Awalnya sempat kecewa menerima undangan pelatihan hari ini. Bukan karena tidak ingin, karena saya termasuk pcnikmat seminar dan pelatihan. Bukan pula karena sudah bosan, karena ilmu akan selalu mencengangkan. Tapi jadualnya bentrok dengan jadual mini konser anak saya. Tapi, kalau pelatihan ditinggalkan, rasanya sayang sekali ya. Alhasil, saya berusaha untuk menjalani keduanya. Segera setelah anak saya tampil, saya langsung meluncur menuju lokasi pelatihan yang butuh waktu 1 jam untuk sampai di sana.

Dan, benar-benar menyesal jika saya tidak hadir. Karena pembicaranya native speaker. Sudah lama tidak berinteraksi dengan penutur asli, akhirnya dapat juga pelatihan seperti ini. Mr. Brian, nama pemateri kali ini. Ia adalah seorang guru dari Median Islamic School. Walaupun rambutnya sudah memutih, tapi semangat berbaginya luar biasa. Gaya penyampaian yang sedikit klasik dan konvensional tidak menyurutkan niat saya untuk belajar banyak dari beliau. Bak mengikuti perkuliahan, kami berasa mahasiswa yang sedang mendapat wejangan dari seorang dosen kami.

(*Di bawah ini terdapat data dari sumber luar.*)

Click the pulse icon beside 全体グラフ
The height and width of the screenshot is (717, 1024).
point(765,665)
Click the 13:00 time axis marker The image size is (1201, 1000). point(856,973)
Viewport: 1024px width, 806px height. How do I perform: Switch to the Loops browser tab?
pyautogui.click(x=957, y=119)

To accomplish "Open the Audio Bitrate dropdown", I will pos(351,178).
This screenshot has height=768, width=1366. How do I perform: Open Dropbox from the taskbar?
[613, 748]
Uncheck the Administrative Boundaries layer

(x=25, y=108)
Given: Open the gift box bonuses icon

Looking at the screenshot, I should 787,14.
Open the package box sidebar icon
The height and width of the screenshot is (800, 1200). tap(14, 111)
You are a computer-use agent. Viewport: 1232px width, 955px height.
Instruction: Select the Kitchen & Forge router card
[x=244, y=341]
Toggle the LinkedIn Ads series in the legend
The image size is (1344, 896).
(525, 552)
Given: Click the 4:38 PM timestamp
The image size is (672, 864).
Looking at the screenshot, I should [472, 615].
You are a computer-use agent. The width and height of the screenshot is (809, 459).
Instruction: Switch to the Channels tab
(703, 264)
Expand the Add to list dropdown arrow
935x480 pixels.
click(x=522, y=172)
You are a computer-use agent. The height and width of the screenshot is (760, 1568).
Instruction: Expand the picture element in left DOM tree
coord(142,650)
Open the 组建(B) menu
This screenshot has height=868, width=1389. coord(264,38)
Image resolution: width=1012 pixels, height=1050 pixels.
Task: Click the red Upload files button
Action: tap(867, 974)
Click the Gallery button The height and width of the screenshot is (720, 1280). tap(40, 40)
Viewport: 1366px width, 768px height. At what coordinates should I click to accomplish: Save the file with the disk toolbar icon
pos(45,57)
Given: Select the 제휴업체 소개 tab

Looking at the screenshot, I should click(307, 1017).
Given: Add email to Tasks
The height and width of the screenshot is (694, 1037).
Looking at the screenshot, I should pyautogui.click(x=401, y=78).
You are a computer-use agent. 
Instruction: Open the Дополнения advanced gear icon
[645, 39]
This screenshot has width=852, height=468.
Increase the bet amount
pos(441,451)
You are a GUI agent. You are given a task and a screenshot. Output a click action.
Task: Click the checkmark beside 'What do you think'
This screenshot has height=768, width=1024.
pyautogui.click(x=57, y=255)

Secara umum, materi yang disampaikan tentang 1B 3M alias kemampuan berbicara. mendengar, menulis dan, membaca.

Pertanyaan awal yang dilontarkan adalah:

“How do I become a good speaker?”

“How do I become a good listener?”

“How do I become a good writer?”

“How do I become a good reader?”

Tentu keempat keahlian ini bukan saja berhubungan dalam pengajaran bahasa Inggris, tapi juga berlaku untuk materi lain secara global. Bahasa Inggris yang digunakan saat itu hanya sebagai media atau alat komunikasi.

Lalu, apa kunci dari keempat skill tersebut?

How do I become a good speaker?

Yang patut dicamkan adalah speaking equals listening. Berbicara sama dengan mendengar. Kunci untuk menjadi pembicara yang baik adalah dengan menjadi pendengar yang perhatian.

How do I become a good listener?

Listening equals anticipation. Maksudnya adalah bahwa jika kita ingin menjadi pendengar yang baik, maka kita harus belajar mengantisipasi isi pembicaraan dan fokus terhadap apa yang menjadi minat kita.Misalnya kita menghadiri seminar tentang kedokteran secara umum, sementara spesialisasi kita adalah kedokteran gigi. Maka ketika kita berada di dalam ruang seminar tersebut, kita harus bisa meangantisipasi isi atau materi yang akan disampaikan dengan belajar fokus terhadap materi yang menjadi minat atau perhatian kita. Tak perlu kita mengambil semua bahasan yang mungkin tidak kita butuhkan saat itu.

How do I become a good writer?

Writing equals ” you should never ever write anything directly from you head/memory”. Jangan pernah kita menuliskan langsung dari apa yang ada di memori kita. Terkadang memori bisa melupakan sesuatu yang bisa saja bagian pentingnya. Untuk itu, kita harus bisa mencatatkan terlebih dahulu poin-poin yang akan menjadi bahasan kita sehingga apa yang akan kita sampaikan benar-benar terarah dan tersusun rapi dengan ide yang runtut.

How do I become a good reader?

Reading equals speed reader, yaitu bagaimana kita bisa menjadi pembaca cepat dan efektif. Dan untuk menjaid pembaca yang baik, kita butuh keahlian skimming dan scanning. Pengertian skimming adalah membaca judul dan kalimat pertama dari setiap paragraf. Fungsi skimming di sini untuk mendapatkan informasi umum atau gambaran umum dari wacana. Sementara, scanning adalah membaca kalimat pertama dan terakhir dari setiap paragraf. Ini adalah trik untuk mengerjakan soal-soal pilihan ganda bahasan wacana. Meskipun wacana yang tersedia sepanjang 9 halaman, kita cukup membaca 9 kalimat pertama dari setiap paragraf. Tak perlu repot menghabiskan waktu untuk membaca keseluruhan wacana karena pada umumnya soal wacana mengarah pada kalimat awal atau akhir dati paragraf.

Keempat skill ini bisa dibilang not language-sensitive, artinya berlaku untuk semua bahasa di dunia dan tidak terpaku hanya pada bahasa Inggris saja. Untuk itu kita bisa menerapkan teknik-teknik ini ketika kita membaca berbagai wacana atau teks sehingga peserta didik benar-benar bisa menguasai keahlian berbicara, mendengar, menulis dan membaca yang tepat.